As of June 2014, five out of 18 detained suspects were still in custody. However several terrorist sources say only one of them was involved in the attack, while the rest were forced to confess. Mujeeb remained in hiding in the forests of the district, where, from time to time, he was making audio recordings of terrorist poetry that were being brought into the markets of Gilgit. According to Bashir Qureshi, a member of the negotiating team assigned to bring the culprits out of hiding, there were many grey areas in the case. "Nothing is clear, they have mixed up four different cases to give an impression that all the perpetrators have been arrested but the real perpetrators are still at large", he said.

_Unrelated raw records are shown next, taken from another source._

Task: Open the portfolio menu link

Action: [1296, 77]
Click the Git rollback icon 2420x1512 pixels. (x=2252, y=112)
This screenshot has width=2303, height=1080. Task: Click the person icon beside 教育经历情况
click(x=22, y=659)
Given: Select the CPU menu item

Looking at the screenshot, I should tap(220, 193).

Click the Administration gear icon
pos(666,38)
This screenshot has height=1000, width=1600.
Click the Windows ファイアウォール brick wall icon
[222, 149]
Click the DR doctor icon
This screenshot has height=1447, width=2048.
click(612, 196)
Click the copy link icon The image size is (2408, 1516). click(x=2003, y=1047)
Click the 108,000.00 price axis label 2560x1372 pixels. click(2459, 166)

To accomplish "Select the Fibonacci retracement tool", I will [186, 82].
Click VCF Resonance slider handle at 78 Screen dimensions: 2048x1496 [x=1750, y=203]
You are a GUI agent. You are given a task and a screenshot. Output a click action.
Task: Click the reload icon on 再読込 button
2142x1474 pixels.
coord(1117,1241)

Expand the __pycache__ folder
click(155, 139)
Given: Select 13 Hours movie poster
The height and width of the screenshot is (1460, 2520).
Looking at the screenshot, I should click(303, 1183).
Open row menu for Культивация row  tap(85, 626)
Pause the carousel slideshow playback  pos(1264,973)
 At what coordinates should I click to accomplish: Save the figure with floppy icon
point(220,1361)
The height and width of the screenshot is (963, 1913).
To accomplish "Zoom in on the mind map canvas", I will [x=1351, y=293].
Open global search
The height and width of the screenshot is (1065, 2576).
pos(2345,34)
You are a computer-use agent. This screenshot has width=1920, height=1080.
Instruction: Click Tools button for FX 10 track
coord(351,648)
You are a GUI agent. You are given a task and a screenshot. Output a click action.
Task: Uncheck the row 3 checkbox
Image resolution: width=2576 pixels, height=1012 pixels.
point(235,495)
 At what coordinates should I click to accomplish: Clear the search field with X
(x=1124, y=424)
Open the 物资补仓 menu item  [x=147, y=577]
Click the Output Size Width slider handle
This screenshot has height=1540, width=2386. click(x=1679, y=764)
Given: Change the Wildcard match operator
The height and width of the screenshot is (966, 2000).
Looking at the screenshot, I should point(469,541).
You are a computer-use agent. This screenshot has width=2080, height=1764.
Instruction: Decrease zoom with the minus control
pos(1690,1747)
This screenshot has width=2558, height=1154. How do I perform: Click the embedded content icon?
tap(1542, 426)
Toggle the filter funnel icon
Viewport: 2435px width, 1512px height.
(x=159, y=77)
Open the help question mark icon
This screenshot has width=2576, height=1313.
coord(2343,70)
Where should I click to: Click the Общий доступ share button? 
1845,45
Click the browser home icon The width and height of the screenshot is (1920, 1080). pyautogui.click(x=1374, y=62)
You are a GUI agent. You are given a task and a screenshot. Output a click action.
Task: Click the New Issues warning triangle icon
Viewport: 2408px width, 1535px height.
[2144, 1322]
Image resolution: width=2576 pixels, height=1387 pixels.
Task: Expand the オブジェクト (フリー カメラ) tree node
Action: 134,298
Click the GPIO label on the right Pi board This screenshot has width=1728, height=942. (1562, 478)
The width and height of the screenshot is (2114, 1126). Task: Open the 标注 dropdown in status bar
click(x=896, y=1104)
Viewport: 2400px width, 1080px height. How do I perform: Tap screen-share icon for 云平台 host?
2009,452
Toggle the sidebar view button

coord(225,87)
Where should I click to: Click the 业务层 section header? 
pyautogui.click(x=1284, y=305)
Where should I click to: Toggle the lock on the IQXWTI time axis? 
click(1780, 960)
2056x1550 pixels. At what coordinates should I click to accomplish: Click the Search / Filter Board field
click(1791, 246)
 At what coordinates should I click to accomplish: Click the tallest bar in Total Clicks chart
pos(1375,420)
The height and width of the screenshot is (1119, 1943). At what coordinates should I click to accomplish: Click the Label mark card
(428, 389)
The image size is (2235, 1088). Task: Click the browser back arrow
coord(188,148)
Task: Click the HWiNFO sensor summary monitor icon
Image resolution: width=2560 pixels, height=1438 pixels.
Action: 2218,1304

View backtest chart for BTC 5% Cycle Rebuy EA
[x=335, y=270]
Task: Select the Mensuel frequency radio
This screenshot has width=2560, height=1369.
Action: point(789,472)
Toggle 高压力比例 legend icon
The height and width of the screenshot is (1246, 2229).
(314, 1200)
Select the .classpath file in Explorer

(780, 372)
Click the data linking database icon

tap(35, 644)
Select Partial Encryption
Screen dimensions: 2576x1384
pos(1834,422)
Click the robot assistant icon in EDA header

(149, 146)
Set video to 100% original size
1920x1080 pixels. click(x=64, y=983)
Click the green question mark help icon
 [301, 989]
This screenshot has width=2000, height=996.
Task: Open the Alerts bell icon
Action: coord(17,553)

===2015 Gilgit District jail escape===
On 27 February 2015, four inmates made an attempt to escape from the Gilgit District jail. Of the two who managed to flee, one was alleged to have been involved in the Nanga Parbat mountaineering attack. Security agencies started an operation to capture the escapees, but as of 4 March 2015 the escaped inmates had not been captured. A reward was also announced by the Gilgit–Baltistan Home Secretary, Sibtain Ahmed, for people who helped the authorities in capturing Habib-ur-Rehman, the escaped inmate allegedly involved in the massacre at Nanga Parbat.

==Reactions==
- Pakistan – Pakistan Army helicopters were sent to retrieve the bodies of the killed mountaineers, while Pakistani Prime Minister Nawaz Sharif and President Asif Ali Zardari issued statements condemning the attack. The Gilgit–Baltistan Assembly passed a unanimous resolution condemning the "barbaric attack". One day after the incident, thousands of people from Chilas took to the streets to express solidarity with the relatives of the deceased. Shops and businesses also remained closed. Two days after the incident, scores of people gathered to hold a candlelight vigil in remembrance of the victims about 300 km away from the site of the attack. Members of the civil society and the Pakistani government were present at the gathering, and attendees held placards inscribed with messages that denounced terrorism and empathized with the bereaved families. The local mountaineering expedition organizer, the Alpine Club of Pakistan, also censured the "deplorable and heinous act of terrorism".
- United Nations – Secretary-General of the United Nations, Ban Ki-moon, issued a statement condemning the attack and said that he was "deeply concerned about the recent wave of violence in Pakistan" and that the "UN will grant the Pakistani government full support in the face of terrorism and extremism." He also urged the Government of Pakistan to bring the perpetrators of the attack to justice.
- Germany – Two German expedition organizers, Hauser Exkursionen and Amical Alpin cancelled their trips to Nanga Parbat in the wake of the attack.
- Ukraine – The Ukrainian Foreign Ministry categorically condemned the attacks, asking the Pakistani government to compensate the bereaved and bring the culprits to justice as soon as possible.
- China – The Government of the People's Republic of China adopted an aggressive stance after the incident and asked their Pakistani counterparts to "severely punish" the perpetrators and ensure the security of their citizens.
- Latvia – The Foreign Minister of Latvia, Edgars Rinkēvičs, stated in a tweet following the attack that "Our mountain climber was not at the camp during the attack. A lucky coincidence. However, it is also a reminder that no one is safe from terrorists."

=== Non-state reactions ===
- International Climbing and Mountaineering Federation (UIAA) – President Frits Vrijlandt condemned the attack.
- Families of the Ukrainian climbers who were killed in the terrorist attack at the Nanga Parbat base camp have demanded compensation of for each of the deceased. The Government of Pakistan had previously refused the requests of the Ukrainian Ministry of Foreign Affairs to provide monetary compensation to the families of the killed climbers; lawyers said they intended to appeal.